6:30pm Sundance Before the Flood (2004 GB): If you enjoyed, appreciated, or felt enlightened by the recently aired BBC documentary Five Disasters Waiting to Happen, you'll probably want to take a look at this one, too. Focusing on one of the pending catastrophes examined in Five Disasters, Before the Flood takes a more in-depth look at the dangers facing the Pacific nation of Tuvalu, where under the best of circumstances high tide means flooding in the streets, well-water contamination, and the threat of disease. Once one of the poorest nations in the world, Tuvalu made a killing in the 1990s by selling their internet domain name, but global warming is inevitably going to leave them with nothing at all. Also airs 2/28 at 9:30pm.
9pm More Max El Metodo (2006 ESP): If you missed this riveting Spanish film when it aired late one night in January, here are three more opportunities to give it a look. If you've ever suffered through a particularly intense job interview, you'll enjoy El Metodo (The Method), a Spanish drama about the grueling hiring procedures utilized by a Madrid corporation. Set against a backdrop of anti-globalization protests, the film focuses on seven hopefuls competing for a single position. Amongst the candidates are brown-noser Enrique (Ernesto Altiero), male chauvinist pig Fernando (Eduard Fernandez), ladies man Carlos (Eduardo Noriega), corporate secretary Montse (Natalia Verbeke), and an undercover mole in their midst tasked with winnowing the field from within. A blunt critique of the bloody battlefields of modern capitalism, El Metodo was a huge hit at Spanish-language film festivals around the world and richly deserves the wider audience it will finally receive courtesy of premium cable. Also airs on Cinemax 2/28 at 11:20pm and 2/29 at 2:20am.
Thursday 02/28/08
9am Fox Movie Channel Dragonwyck (1946 USA): Gene Tierney stars in this atmospheric Gothic meller, the freshman effort from director Joseph L. Mankiewicz. Set during the 1840s, the film tells the story of Miranda (Tierney), a young woman hired to au pair on behalf of wealthy Nicholas Van Ryn (Vincent Price). After arriving at the Van Ryn estate, Miranda finds her employer and his wife estranged from their child (Connie Marshall) and the local tenant farmers in rambunctious mood. After Nicholas is widowed, he determines to wed Miranda, and much to her everlasting regret, she accepts his offer and returns to bleak Dragonwyck, where things soon take a turn for the deadly. If you're a fan of such maiden-in-distress films as Alfred Hitchcock's Rebecca (1940) and Otto Preminger's Laura (1944), you should get comparable mileage from Dragonwyck.
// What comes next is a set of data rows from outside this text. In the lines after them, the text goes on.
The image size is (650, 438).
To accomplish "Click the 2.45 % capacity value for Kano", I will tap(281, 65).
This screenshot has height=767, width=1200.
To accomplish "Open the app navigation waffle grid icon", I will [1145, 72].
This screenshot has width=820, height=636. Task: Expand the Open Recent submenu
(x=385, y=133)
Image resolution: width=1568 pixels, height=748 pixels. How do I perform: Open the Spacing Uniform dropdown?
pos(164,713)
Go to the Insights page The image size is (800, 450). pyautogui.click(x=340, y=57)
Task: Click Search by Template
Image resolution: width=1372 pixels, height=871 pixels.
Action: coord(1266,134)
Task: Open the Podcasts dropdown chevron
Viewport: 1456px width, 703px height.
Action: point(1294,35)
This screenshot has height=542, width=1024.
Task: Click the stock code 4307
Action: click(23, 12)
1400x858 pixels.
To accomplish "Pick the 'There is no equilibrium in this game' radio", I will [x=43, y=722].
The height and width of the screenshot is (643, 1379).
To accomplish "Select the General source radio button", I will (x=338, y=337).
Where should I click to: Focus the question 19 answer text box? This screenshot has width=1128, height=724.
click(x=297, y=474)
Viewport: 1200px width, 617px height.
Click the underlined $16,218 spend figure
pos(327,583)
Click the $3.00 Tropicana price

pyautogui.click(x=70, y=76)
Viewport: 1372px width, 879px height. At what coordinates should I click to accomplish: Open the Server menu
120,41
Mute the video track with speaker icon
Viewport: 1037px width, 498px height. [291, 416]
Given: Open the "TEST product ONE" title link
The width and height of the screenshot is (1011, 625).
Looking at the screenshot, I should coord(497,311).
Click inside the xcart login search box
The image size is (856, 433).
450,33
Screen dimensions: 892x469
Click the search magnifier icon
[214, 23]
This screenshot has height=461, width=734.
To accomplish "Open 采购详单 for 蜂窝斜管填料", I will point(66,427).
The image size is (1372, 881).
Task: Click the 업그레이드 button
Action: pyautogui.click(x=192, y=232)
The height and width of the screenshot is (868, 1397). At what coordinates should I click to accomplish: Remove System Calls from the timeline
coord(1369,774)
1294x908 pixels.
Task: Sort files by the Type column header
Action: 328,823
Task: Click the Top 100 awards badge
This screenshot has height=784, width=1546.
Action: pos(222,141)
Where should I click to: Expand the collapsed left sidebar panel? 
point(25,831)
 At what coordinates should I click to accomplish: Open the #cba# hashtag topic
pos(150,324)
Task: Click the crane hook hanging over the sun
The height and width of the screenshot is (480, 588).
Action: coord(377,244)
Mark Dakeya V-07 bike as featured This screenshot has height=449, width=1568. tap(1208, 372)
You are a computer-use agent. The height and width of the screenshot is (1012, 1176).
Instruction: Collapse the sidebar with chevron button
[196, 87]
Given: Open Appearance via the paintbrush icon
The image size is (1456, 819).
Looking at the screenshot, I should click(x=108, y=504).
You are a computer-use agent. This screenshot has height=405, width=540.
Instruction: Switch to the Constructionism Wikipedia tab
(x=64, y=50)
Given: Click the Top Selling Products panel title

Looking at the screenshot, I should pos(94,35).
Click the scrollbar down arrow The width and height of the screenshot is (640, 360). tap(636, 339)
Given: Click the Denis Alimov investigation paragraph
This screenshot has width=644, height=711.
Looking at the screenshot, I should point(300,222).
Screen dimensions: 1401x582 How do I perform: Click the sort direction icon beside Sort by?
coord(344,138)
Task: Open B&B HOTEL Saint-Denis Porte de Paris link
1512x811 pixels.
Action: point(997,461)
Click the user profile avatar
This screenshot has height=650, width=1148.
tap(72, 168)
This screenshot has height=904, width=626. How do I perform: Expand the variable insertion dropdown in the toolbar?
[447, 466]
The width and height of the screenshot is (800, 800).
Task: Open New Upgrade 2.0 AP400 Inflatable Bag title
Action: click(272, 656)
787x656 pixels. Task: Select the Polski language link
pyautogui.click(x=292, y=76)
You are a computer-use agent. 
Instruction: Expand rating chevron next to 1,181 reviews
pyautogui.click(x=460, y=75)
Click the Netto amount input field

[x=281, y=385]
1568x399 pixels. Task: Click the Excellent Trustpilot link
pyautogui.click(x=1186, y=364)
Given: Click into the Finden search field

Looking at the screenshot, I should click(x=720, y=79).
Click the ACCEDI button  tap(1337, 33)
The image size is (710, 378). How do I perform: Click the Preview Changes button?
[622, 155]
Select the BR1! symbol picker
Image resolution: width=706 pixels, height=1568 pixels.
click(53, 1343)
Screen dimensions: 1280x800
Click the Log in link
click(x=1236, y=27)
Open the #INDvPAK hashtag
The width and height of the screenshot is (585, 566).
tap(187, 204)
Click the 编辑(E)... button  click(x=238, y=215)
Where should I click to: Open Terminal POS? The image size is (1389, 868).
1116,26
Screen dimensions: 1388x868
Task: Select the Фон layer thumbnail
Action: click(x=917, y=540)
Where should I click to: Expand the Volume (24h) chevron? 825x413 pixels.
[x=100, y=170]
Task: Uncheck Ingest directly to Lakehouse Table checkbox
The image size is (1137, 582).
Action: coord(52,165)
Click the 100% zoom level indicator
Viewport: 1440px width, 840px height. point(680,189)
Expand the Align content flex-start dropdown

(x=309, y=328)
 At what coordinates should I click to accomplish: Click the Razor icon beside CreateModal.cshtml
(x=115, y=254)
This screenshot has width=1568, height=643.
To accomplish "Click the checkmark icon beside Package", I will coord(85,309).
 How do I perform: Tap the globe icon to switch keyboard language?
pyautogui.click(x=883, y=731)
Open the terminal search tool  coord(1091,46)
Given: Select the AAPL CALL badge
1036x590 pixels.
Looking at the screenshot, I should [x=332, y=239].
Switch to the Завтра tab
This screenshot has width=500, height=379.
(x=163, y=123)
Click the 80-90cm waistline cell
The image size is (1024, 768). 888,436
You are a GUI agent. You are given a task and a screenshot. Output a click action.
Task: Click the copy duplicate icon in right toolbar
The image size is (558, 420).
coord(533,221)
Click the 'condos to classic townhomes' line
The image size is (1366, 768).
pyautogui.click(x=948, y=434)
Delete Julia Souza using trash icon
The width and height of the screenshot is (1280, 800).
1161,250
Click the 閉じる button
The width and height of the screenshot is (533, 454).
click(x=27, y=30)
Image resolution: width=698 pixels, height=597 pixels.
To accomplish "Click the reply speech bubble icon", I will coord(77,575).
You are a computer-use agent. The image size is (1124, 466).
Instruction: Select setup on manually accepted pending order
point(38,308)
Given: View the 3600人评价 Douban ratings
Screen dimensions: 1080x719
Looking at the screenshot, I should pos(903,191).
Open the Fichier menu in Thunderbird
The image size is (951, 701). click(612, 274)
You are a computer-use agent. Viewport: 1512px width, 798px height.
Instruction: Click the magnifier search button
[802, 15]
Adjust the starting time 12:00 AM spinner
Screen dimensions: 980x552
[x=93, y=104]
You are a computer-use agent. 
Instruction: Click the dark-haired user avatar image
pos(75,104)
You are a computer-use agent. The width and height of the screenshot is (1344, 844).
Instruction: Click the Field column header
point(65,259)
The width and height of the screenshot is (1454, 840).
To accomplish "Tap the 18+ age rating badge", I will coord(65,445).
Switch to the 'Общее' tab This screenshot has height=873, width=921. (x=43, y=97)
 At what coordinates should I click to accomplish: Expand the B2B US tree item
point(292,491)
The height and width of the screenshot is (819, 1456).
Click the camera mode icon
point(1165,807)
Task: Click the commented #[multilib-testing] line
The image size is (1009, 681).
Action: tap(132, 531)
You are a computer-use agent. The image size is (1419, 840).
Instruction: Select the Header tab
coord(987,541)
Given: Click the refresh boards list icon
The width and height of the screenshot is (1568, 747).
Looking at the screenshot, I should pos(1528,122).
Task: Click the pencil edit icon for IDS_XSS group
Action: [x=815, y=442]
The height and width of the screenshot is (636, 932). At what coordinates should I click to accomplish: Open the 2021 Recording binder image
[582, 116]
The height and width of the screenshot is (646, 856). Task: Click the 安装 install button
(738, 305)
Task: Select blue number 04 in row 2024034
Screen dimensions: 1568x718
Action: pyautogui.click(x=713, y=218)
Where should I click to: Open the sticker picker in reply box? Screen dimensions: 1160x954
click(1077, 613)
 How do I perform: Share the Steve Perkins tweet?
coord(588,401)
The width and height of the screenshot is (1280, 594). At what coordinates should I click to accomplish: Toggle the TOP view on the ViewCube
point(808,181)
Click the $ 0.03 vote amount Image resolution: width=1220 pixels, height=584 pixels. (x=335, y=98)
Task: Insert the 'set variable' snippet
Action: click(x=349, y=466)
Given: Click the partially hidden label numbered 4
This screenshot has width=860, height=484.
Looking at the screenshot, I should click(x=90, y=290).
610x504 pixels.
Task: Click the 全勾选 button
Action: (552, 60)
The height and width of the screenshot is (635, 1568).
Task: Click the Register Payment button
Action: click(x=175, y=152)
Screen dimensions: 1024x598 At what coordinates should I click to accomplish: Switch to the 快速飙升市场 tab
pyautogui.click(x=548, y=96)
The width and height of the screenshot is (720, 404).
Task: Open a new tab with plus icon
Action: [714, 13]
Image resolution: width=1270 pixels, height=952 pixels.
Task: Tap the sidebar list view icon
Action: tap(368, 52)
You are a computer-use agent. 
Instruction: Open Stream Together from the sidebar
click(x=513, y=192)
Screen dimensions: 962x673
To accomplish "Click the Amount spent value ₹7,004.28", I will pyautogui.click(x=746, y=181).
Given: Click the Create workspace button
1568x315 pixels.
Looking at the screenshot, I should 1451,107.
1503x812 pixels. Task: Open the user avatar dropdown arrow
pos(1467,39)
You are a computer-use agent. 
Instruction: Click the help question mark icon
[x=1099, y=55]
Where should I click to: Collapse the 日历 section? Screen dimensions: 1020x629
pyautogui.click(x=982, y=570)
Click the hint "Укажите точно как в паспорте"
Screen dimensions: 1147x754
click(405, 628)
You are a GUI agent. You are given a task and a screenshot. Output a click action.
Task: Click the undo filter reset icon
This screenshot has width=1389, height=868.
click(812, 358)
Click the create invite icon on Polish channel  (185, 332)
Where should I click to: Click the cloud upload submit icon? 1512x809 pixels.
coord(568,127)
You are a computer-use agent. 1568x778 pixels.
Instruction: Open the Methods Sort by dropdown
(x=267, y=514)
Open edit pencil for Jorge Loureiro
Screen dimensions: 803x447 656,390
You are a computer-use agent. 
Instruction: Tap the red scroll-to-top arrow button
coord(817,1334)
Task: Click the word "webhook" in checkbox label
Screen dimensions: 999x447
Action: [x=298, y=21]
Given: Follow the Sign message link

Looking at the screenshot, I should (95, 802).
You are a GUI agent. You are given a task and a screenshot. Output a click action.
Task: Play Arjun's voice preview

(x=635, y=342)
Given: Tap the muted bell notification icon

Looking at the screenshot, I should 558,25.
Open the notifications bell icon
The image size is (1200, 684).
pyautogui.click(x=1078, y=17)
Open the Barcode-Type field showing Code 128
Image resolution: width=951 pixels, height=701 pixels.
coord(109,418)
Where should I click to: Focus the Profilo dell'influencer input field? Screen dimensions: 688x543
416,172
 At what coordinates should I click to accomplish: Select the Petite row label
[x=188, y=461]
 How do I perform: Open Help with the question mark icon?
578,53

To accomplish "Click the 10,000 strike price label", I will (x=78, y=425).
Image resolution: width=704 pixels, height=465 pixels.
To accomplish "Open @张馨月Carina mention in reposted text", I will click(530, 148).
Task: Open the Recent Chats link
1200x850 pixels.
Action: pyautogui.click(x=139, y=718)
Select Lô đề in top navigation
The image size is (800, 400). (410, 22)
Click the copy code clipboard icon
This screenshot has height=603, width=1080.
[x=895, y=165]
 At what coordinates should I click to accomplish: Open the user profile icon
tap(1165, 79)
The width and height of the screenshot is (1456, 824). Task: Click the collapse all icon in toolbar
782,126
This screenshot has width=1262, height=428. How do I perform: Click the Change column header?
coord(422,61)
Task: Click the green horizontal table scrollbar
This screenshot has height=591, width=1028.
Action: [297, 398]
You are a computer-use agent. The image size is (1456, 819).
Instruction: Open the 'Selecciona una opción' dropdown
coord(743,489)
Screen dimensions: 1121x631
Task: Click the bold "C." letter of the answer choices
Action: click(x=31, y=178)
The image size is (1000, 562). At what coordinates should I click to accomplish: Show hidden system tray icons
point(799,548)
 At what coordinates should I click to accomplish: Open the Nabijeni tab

10:40am Encore Dramatic Stories Nobody Knows (2004 JAP): Feral children in Tokyo alert! Well, that may be a slight overstatement, but this excellent and affecting drama does tell the tale of four fatherless children left to their own devices in a big city apartment. Mother Keiko (played by Japanese pop star "You") has had the misfortune of getting knocked up by four irresponsible louts who have consequently abandoned their offspring, leaving her to raise them on her wages as a...well, it's not quite clear what she does, though we can guess it's not strictly on the up-and-up. The children stay inside and don't even go to school, and the only skill they get to practice is counting the money during one of their mother's frequent and lengthy disappearances. Directed with subtlety and sympathy by Hirokazu Koreeda (After Life) and based on a true story, Nobody Knows is a quietly moving experience, and appears in its essential original aspect ratio this morning.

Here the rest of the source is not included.